#### THE PROBLEM
Each record is to be repeated exactly as it stands below.
*** ENTRIES SHOWN
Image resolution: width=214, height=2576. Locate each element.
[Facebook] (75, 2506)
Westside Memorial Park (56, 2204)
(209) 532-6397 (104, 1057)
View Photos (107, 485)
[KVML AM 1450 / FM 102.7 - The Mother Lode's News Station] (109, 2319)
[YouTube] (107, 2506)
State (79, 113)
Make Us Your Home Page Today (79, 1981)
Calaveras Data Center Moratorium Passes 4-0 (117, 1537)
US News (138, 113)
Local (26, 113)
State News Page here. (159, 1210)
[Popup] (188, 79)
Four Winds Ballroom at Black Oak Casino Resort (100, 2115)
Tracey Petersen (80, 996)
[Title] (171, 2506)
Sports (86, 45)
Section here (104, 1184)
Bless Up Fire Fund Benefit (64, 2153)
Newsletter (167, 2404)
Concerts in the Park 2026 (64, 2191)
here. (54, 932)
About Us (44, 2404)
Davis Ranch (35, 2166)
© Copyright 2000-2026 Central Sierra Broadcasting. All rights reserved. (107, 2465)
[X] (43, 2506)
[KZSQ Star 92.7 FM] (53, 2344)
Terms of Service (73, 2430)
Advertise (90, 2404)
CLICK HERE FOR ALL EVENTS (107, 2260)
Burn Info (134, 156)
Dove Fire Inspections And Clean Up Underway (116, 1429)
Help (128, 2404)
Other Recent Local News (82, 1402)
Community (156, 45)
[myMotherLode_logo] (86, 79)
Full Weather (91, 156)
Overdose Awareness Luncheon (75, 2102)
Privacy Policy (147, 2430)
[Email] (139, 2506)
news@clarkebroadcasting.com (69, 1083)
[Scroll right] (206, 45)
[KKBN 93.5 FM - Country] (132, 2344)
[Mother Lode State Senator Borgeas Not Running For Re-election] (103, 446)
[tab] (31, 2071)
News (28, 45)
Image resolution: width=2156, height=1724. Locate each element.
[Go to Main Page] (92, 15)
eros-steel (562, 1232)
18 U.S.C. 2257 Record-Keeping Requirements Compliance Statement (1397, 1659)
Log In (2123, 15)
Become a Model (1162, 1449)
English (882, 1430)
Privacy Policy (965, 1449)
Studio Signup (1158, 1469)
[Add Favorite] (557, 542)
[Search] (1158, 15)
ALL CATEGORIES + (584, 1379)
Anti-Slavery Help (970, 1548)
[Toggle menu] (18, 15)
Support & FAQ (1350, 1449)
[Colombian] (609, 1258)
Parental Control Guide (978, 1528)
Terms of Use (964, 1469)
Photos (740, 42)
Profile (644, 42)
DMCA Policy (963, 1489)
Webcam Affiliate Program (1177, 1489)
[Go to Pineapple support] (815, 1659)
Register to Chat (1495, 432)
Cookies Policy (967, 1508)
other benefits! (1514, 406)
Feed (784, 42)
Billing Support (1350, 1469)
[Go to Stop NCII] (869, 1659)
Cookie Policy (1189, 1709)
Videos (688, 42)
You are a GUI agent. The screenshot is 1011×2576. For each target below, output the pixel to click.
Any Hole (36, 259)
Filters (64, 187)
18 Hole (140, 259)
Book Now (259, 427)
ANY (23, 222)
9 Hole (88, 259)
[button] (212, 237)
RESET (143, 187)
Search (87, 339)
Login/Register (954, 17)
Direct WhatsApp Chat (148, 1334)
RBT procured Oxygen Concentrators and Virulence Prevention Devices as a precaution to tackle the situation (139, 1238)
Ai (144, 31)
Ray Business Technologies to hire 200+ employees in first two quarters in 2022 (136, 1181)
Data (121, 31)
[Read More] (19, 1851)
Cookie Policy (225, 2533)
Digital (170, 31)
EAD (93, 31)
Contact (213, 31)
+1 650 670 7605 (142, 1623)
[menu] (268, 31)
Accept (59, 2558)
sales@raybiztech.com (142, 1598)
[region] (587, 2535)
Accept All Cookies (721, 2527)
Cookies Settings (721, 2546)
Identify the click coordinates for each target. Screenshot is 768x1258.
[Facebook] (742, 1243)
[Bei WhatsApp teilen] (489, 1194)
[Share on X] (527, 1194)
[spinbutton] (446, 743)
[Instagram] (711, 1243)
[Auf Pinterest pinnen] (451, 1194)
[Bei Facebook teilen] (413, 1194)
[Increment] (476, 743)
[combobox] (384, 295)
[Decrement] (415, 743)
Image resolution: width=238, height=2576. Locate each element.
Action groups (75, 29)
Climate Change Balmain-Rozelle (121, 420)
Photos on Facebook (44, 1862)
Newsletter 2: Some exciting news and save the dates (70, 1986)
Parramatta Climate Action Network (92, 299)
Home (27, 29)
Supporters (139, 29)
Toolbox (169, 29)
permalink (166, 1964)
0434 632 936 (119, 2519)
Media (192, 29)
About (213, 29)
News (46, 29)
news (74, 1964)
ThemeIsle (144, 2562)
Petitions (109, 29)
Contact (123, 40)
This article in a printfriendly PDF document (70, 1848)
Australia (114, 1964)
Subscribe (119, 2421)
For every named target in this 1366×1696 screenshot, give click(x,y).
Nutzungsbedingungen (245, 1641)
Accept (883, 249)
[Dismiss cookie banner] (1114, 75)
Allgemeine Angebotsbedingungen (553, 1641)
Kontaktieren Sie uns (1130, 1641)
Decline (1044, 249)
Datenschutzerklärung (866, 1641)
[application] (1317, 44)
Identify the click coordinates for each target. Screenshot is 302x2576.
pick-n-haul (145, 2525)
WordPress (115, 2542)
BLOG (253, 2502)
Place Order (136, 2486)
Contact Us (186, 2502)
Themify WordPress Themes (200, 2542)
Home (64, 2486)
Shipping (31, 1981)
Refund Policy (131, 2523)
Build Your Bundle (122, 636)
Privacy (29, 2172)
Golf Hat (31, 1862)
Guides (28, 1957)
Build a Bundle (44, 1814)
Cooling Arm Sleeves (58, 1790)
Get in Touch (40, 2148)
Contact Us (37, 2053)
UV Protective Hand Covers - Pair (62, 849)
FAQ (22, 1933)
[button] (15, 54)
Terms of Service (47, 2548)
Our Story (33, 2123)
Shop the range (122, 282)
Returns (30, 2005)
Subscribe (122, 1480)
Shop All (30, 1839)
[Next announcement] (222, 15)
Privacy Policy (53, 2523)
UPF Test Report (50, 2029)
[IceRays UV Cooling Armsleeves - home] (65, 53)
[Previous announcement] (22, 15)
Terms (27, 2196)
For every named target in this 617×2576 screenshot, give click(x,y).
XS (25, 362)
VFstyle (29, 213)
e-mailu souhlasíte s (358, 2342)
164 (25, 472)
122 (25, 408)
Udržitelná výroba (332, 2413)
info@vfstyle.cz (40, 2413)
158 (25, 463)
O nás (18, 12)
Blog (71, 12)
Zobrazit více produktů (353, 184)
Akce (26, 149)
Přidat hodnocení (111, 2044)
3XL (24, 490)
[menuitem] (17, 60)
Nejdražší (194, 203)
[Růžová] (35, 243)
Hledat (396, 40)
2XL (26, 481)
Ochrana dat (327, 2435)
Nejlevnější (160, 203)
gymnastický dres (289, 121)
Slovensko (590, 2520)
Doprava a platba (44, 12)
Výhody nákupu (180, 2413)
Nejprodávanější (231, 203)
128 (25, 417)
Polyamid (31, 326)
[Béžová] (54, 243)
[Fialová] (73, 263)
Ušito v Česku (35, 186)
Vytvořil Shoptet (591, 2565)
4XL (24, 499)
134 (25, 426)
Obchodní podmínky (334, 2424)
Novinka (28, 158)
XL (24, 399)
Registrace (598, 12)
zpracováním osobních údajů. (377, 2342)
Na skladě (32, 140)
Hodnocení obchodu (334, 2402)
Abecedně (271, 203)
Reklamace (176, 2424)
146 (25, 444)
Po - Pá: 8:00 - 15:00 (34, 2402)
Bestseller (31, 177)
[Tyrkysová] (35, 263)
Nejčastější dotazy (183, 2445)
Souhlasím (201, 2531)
******
#### THE COMPLETED TASK
Image resolution: width=214, height=2576. Locate each element.
[Facebook] (75, 2506)
Westside Memorial Park (56, 2204)
(209) 532-6397 (104, 1057)
View Photos (107, 485)
[KVML AM 1450 / FM 102.7 - The Mother Lode's News Station] (109, 2319)
[YouTube] (107, 2506)
State (79, 113)
Make Us Your Home Page Today (79, 1981)
Calaveras Data Center Moratorium Passes 4-0 (117, 1537)
US News (138, 113)
Local (26, 113)
State News Page here. (159, 1210)
[Popup] (188, 79)
Four Winds Ballroom at Black Oak Casino Resort (100, 2115)
Tracey Petersen (80, 996)
[Title] (171, 2506)
Sports (86, 45)
Section here (104, 1184)
Bless Up Fire Fund Benefit (64, 2153)
Newsletter (167, 2404)
Concerts in the Park 2026 (64, 2191)
here. (54, 932)
About Us (44, 2404)
Davis Ranch (35, 2166)
© Copyright 2000-2026 Central Sierra Broadcasting. All rights reserved. (107, 2465)
[X] (43, 2506)
[KZSQ Star 92.7 FM] (53, 2344)
Terms of Service (73, 2430)
Advertise (90, 2404)
CLICK HERE FOR ALL EVENTS (107, 2260)
Burn Info (134, 156)
Dove Fire Inspections And Clean Up Underway (116, 1429)
Help (128, 2404)
Other Recent Local News (82, 1402)
Community (156, 45)
[myMotherLode_logo] (86, 79)
Full Weather (91, 156)
Overdose Awareness Luncheon (75, 2102)
Privacy Policy (147, 2430)
[Email] (139, 2506)
news@clarkebroadcasting.com (69, 1083)
[Scroll right] (206, 45)
[KKBN 93.5 FM - Country] (132, 2344)
[Mother Lode State Senator Borgeas Not Running For Re-election] (103, 446)
[tab] (31, 2071)
News (28, 45)
Image resolution: width=2156, height=1724. Locate each element.
[Go to Main Page] (92, 15)
eros-steel (562, 1232)
18 U.S.C. 2257 Record-Keeping Requirements Compliance Statement (1397, 1659)
Log In (2123, 15)
Become a Model (1162, 1449)
English (882, 1430)
Privacy Policy (965, 1449)
Studio Signup (1158, 1469)
[Add Favorite] (557, 542)
[Search] (1158, 15)
ALL CATEGORIES + (584, 1379)
Anti-Slavery Help (970, 1548)
[Toggle menu] (18, 15)
Support & FAQ (1350, 1449)
[Colombian] (609, 1258)
Parental Control Guide (978, 1528)
Terms of Use (964, 1469)
Photos (740, 42)
Profile (644, 42)
DMCA Policy (963, 1489)
Webcam Affiliate Program (1177, 1489)
[Go to Pineapple support] (815, 1659)
Register to Chat (1495, 432)
Cookies Policy (967, 1508)
other benefits! (1514, 406)
Feed (784, 42)
Billing Support (1350, 1469)
[Go to Stop NCII] (869, 1659)
Cookie Policy (1189, 1709)
Videos (688, 42)
You are a GUI agent. The screenshot is 1011×2576. For each target below, output the pixel to click.
Any Hole (36, 259)
Filters (64, 187)
18 Hole (140, 259)
Book Now (259, 427)
ANY (23, 222)
9 Hole (88, 259)
[button] (212, 237)
RESET (143, 187)
Search (87, 339)
Login/Register (954, 17)
Direct WhatsApp Chat (148, 1334)
RBT procured Oxygen Concentrators and Virulence Prevention Devices as a precaution to tackle the situation (139, 1238)
Ai (144, 31)
Ray Business Technologies to hire 200+ employees in first two quarters in 2022 (136, 1181)
Data (121, 31)
[Read More] (19, 1851)
Cookie Policy (225, 2533)
Digital (170, 31)
EAD (93, 31)
Contact (213, 31)
+1 650 670 7605 (142, 1623)
[menu] (268, 31)
Accept (59, 2558)
sales@raybiztech.com (142, 1598)
[region] (587, 2535)
Accept All Cookies (721, 2527)
Cookies Settings (721, 2546)
Identify the click coordinates for each target. Screenshot is 768x1258.
[Facebook] (742, 1243)
[Bei WhatsApp teilen] (489, 1194)
[Share on X] (527, 1194)
[spinbutton] (446, 743)
[Instagram] (711, 1243)
[Auf Pinterest pinnen] (451, 1194)
[Bei Facebook teilen] (413, 1194)
[Increment] (476, 743)
[combobox] (384, 295)
[Decrement] (415, 743)
Image resolution: width=238, height=2576. Locate each element.
Action groups (75, 29)
Climate Change Balmain-Rozelle (121, 420)
Photos on Facebook (44, 1862)
Newsletter 2: Some exciting news and save the dates (70, 1986)
Parramatta Climate Action Network (92, 299)
Home (27, 29)
Supporters (139, 29)
Toolbox (169, 29)
permalink (166, 1964)
0434 632 936 (119, 2519)
Media (192, 29)
About (213, 29)
News (46, 29)
news (74, 1964)
ThemeIsle (144, 2562)
Petitions (109, 29)
Contact (123, 40)
This article in a printfriendly PDF document (70, 1848)
Australia (114, 1964)
Subscribe (119, 2421)
For every named target in this 1366×1696 screenshot, give click(x,y).
Nutzungsbedingungen (245, 1641)
Accept (883, 249)
[Dismiss cookie banner] (1114, 75)
Allgemeine Angebotsbedingungen (553, 1641)
Kontaktieren Sie uns (1130, 1641)
Decline (1044, 249)
Datenschutzerklärung (866, 1641)
[application] (1317, 44)
Identify the click coordinates for each target. Screenshot is 302x2576.
pick-n-haul (145, 2525)
WordPress (115, 2542)
BLOG (253, 2502)
Place Order (136, 2486)
Contact Us (186, 2502)
Themify WordPress Themes (200, 2542)
Home (64, 2486)
Shipping (31, 1981)
Refund Policy (131, 2523)
Build Your Bundle (122, 636)
Privacy (29, 2172)
Golf Hat (31, 1862)
Guides (28, 1957)
Build a Bundle (44, 1814)
Cooling Arm Sleeves (58, 1790)
Get in Touch (40, 2148)
Contact Us (37, 2053)
UV Protective Hand Covers - Pair (62, 849)
FAQ (22, 1933)
[button] (15, 54)
Terms of Service (47, 2548)
Our Story (33, 2123)
Shop the range (122, 282)
Returns (30, 2005)
Subscribe (122, 1480)
Shop All (30, 1839)
[Next announcement] (222, 15)
Privacy Policy (53, 2523)
UPF Test Report (50, 2029)
[IceRays UV Cooling Armsleeves - home] (65, 53)
[Previous announcement] (22, 15)
Terms (27, 2196)
For every named target in this 617×2576 screenshot, give click(x,y).
XS (25, 362)
VFstyle (29, 213)
e-mailu souhlasíte s (358, 2342)
164 (25, 472)
122 (25, 408)
Udržitelná výroba (332, 2413)
info@vfstyle.cz (40, 2413)
158 (25, 463)
O nás (18, 12)
Blog (71, 12)
Zobrazit více produktů (353, 184)
Akce (26, 149)
Přidat hodnocení (111, 2044)
3XL (24, 490)
[menuitem] (17, 60)
Nejdražší (194, 203)
[Růžová] (35, 243)
Hledat (396, 40)
2XL (26, 481)
Ochrana dat (327, 2435)
Nejlevnější (160, 203)
gymnastický dres (289, 121)
Slovensko (590, 2520)
Doprava a platba (44, 12)
Výhody nákupu (180, 2413)
Nejprodávanější (231, 203)
128 (25, 417)
Polyamid (31, 326)
[Béžová] (54, 243)
[Fialová] (73, 263)
Ušito v Česku (35, 186)
Vytvořil Shoptet (591, 2565)
4XL (24, 499)
134 (25, 426)
Obchodní podmínky (334, 2424)
Novinka (28, 158)
XL (24, 399)
Registrace (598, 12)
zpracováním osobních údajů. (377, 2342)
Na skladě (32, 140)
Hodnocení obchodu (334, 2402)
Abecedně (271, 203)
Reklamace (176, 2424)
146 (25, 444)
Po - Pá: 8:00 - 15:00 (34, 2402)
Bestseller (31, 177)
[Tyrkysová] (35, 263)
Nejčastější dotazy (183, 2445)
Souhlasím (201, 2531)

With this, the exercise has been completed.